The Sponsor is developing KB707, a replication-defective, non-integrating herpes simplex virus type 1 (HSV-1)-derived vector designed to stimulate an anti-tumor immune response through the production of cytokines within the local tumor microenvironment in the lungs. KB707 is administered via nebulization, delivering the therapy directly through the airways to the lungs of subjects with advanced solid tumor malignancies. This is a Phase 1/2, open-label, multicenter, dose escalation and expansion study designed to evaluate the safety, tolerability, preliminary efficacy, and immunologic effect of KB707. Monotherapy KB707 dose escalation and expansion cohorts enrolled adults with advanced solid tumor malignancies affecting the lungs who had progressed on standard of care therapy, cannot tolerate standard of care therapy, or refused standard of care therapy. The dose escalation phase (Cohorts 1 and 2) evaluated KB707 monotherapy using a standard 3+3 design, followed by a dose expansion phase (Cohort 4) to further evaluate the selected dose. Subjects received inhaled KB707 weekly for three weeks, then every three weeks. The dose escalation portion of the study is now complete, and the selected dose is being evaluated in the expansion phase. Combination regimens with a selected (fixed) dose of KB707 are being evaluated in subjects with advanced or metastatic non-small cell lung cancer (NSCLC). Subjects in Cohorts 5 and 6 are receiving inhaled KB707 once every 2 weeks (q2w), delivered in combination with Keytruda once every 6 weeks. Subjects in Cohort 7 are receiving inhaled KB707 in combination with docetaxel once every 3 weeks. All subjects will be treated until tumor progression, death, unacceptable toxicity, symptomatic deterioration, achievement of maximal response, subject choice, Investigator decision to discontinue treatment, or the Sponsor determines to terminate the study.

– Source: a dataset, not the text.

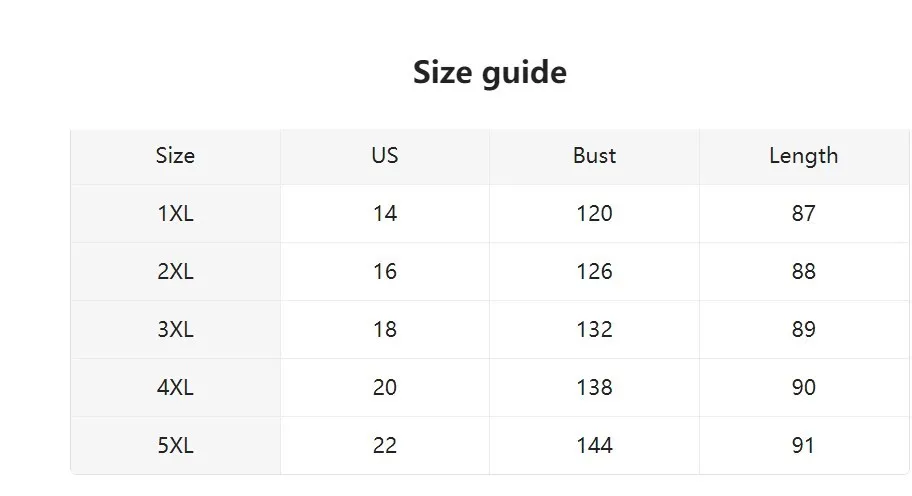Select the 2XL size row label
This screenshot has height=496, width=912.
point(175,272)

Phase 1 trials primarily test safety and dosing in a small number of participants (typically 20–100). Results do not yet speak to efficacy. FDA approval is typically many years away from this stage.
Phase 2 trials begin testing efficacy in a larger patient group (100–300). This is often where biotech binary events occur — positive Phase 2 data can significantly advance a company's pipeline narrative, while failures can be terminal for a program.
Currently recruiting: the trial is enrolling patients. A data readout is not expected until after enrollment closes and the follow-up period is complete.
Krystal Biotech (KRYS) is the sponsoring company for this trial. BiotechSign currently grades this company F (29/100) based on composite catalyst signals across its full pipeline. This trial is one data point in that overall catalyst picture.